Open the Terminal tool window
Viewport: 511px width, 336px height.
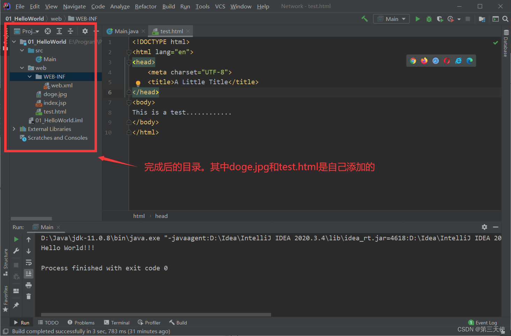coord(117,323)
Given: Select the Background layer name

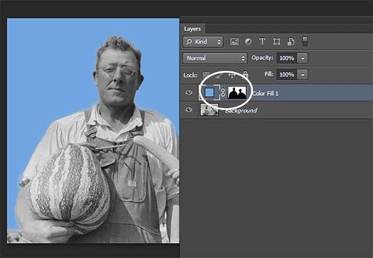Looking at the screenshot, I should [x=241, y=110].
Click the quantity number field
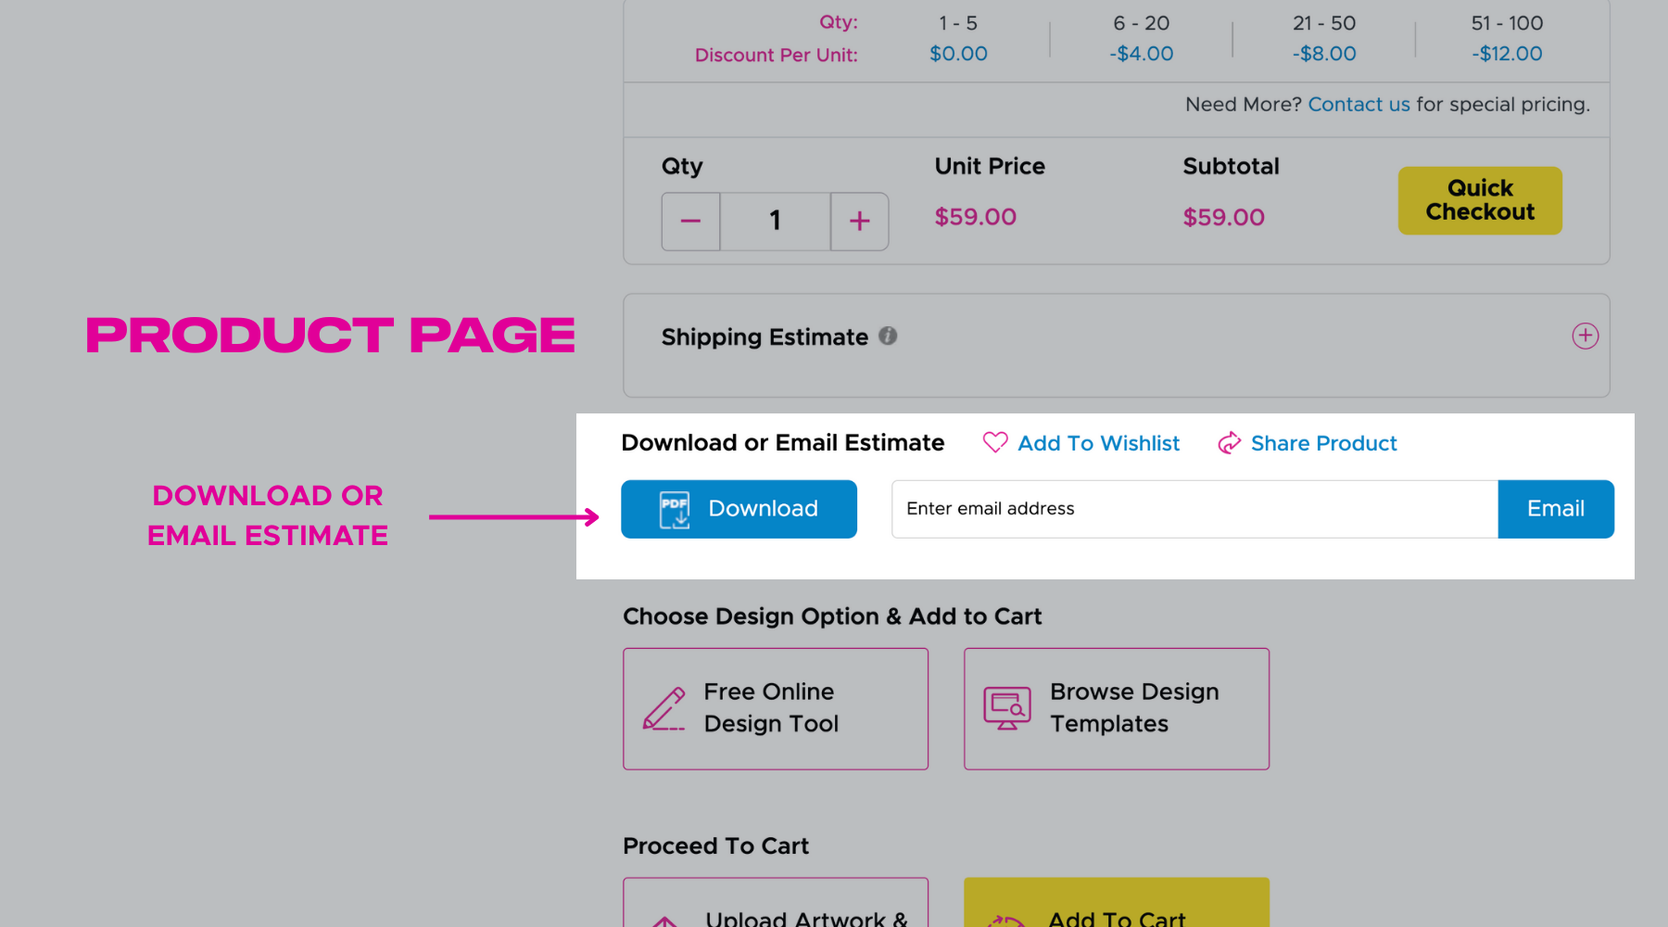 click(775, 222)
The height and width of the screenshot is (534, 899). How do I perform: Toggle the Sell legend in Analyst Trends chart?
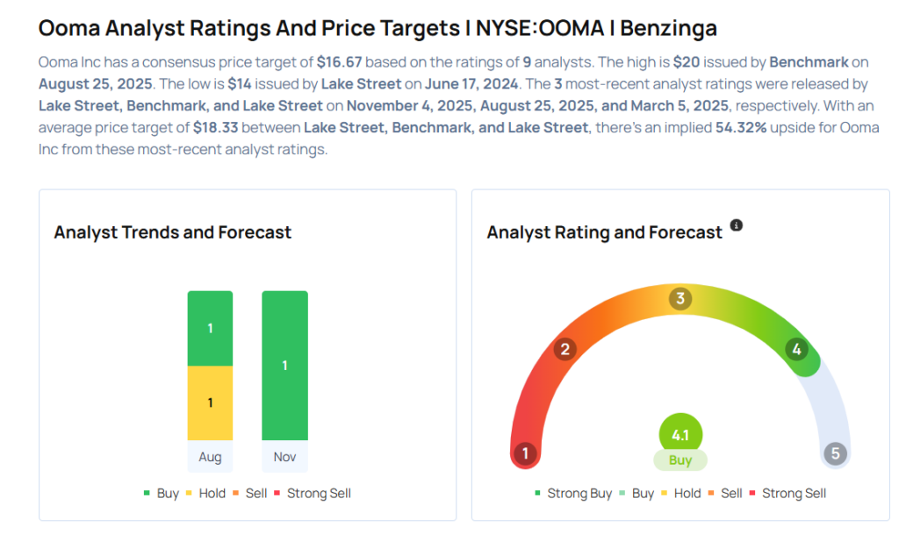click(x=250, y=494)
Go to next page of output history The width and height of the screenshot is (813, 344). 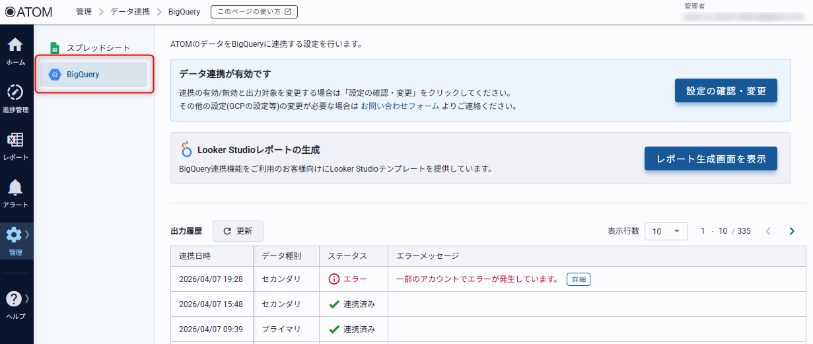(792, 231)
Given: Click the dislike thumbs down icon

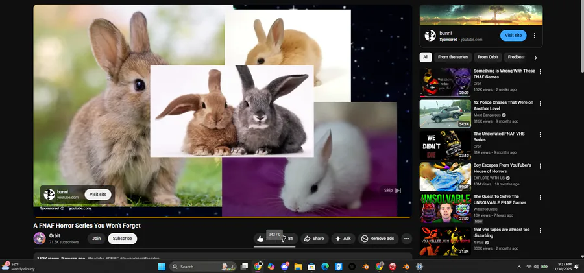Looking at the screenshot, I should tap(284, 239).
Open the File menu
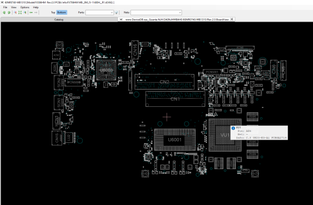The width and height of the screenshot is (313, 205). point(5,8)
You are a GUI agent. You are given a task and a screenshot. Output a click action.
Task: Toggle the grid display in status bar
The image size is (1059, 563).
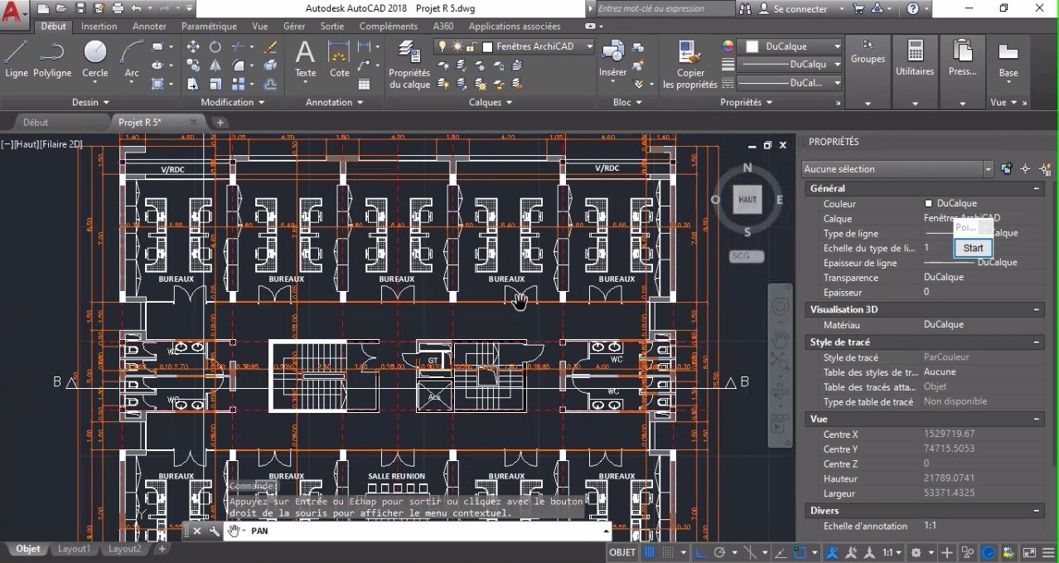pyautogui.click(x=650, y=552)
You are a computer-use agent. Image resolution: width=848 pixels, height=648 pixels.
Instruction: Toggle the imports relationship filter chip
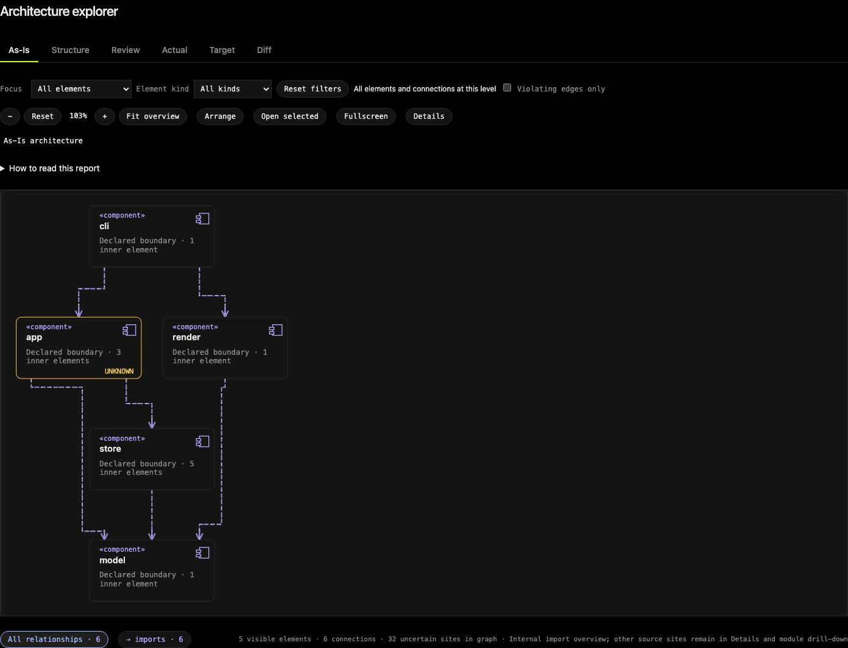pyautogui.click(x=154, y=639)
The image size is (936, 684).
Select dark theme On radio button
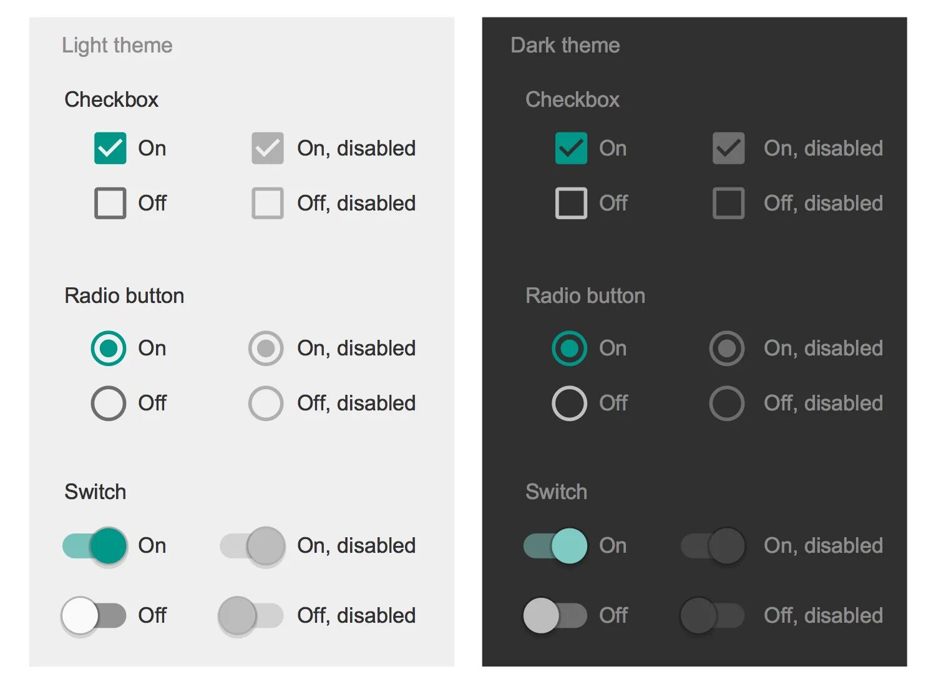coord(569,348)
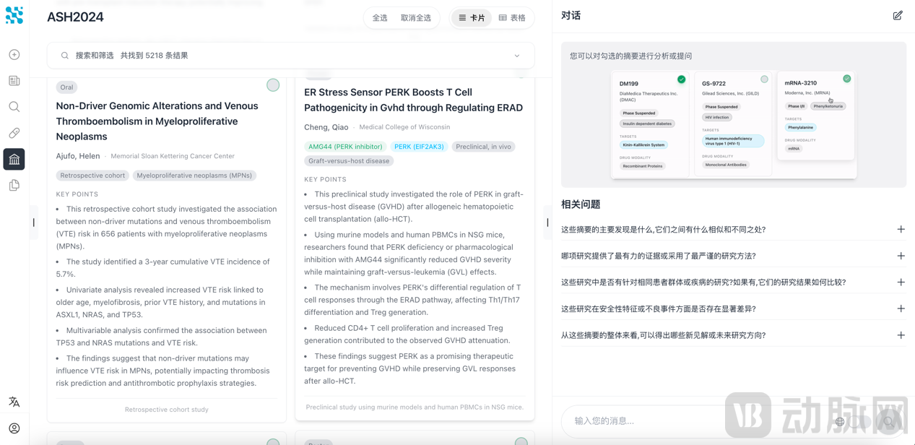Expand the search and filter dropdown chevron
Viewport: 915px width, 445px height.
click(517, 56)
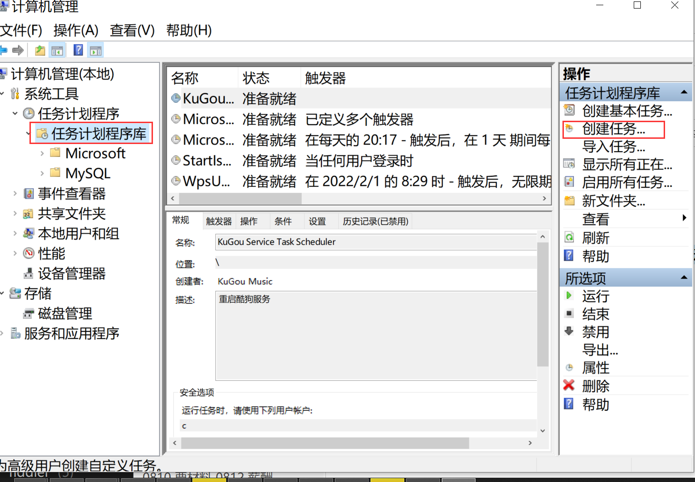Click the forward arrow toolbar icon
This screenshot has width=695, height=482.
pos(18,50)
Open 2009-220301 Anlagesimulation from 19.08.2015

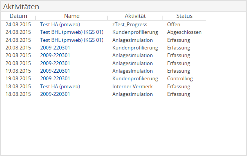(x=55, y=71)
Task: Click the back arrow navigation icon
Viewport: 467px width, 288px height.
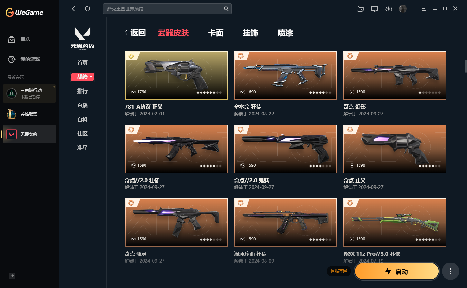Action: point(73,9)
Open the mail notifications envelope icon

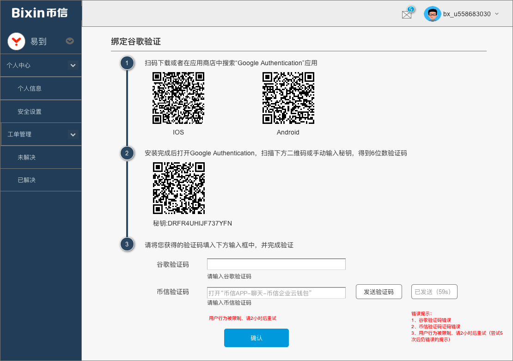click(407, 14)
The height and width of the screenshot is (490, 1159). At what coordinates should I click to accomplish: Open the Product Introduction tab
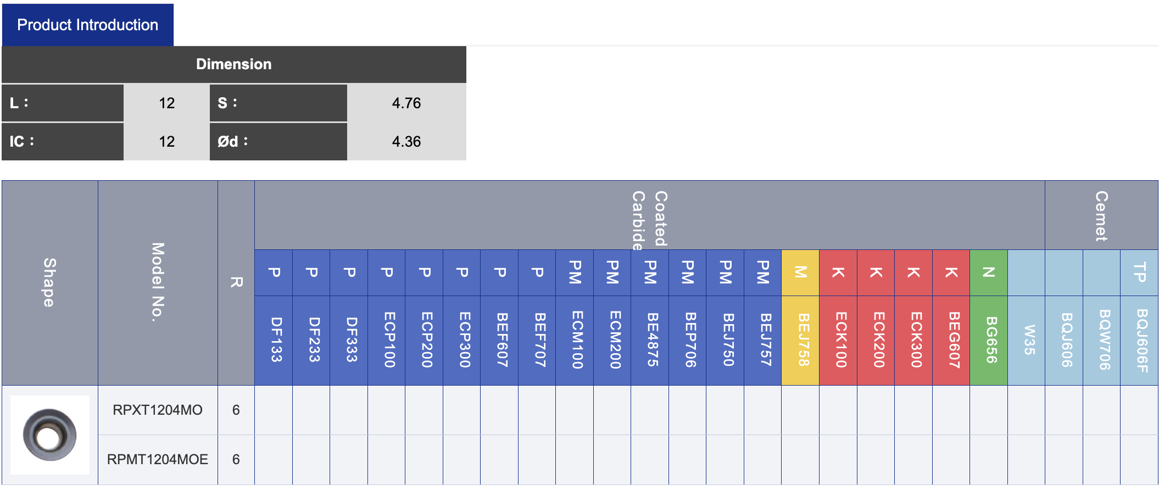[x=87, y=25]
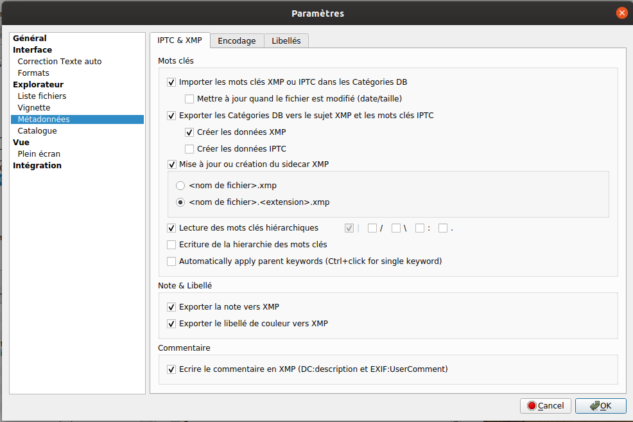The width and height of the screenshot is (633, 422).
Task: Confirm settings with the OK button
Action: [x=600, y=406]
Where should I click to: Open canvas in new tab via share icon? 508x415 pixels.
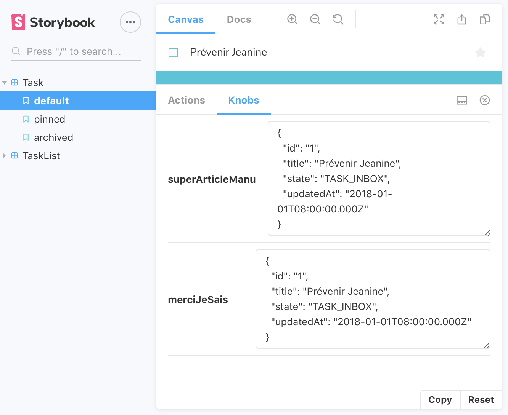tap(462, 19)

■ Exercise requirements ■
Using the data above, return the lines from the one holding "Task: Toggle the grid display in status bar" through the one holding "Task: Click the back arrow navigation icon" exactly, but not the pictures.

■ Written answer ■
Task: Toggle the grid display in status bar
The image size is (1059, 563).
pyautogui.click(x=650, y=552)
You are a computer-use agent. Image resolution: width=848 pixels, height=648 pixels.
Instruction: Toggle the imports relationship filter chip
pyautogui.click(x=154, y=639)
The image size is (936, 684).
Select dark theme On radio button
coord(569,348)
Expand the search and filter dropdown chevron
Viewport: 915px width, 445px height.
click(517, 56)
Click the forward arrow toolbar icon
This screenshot has width=695, height=482.
pos(18,50)
Open 2009-220301 Anlagesimulation from 19.08.2015

(x=55, y=71)
Task: Click the back arrow navigation icon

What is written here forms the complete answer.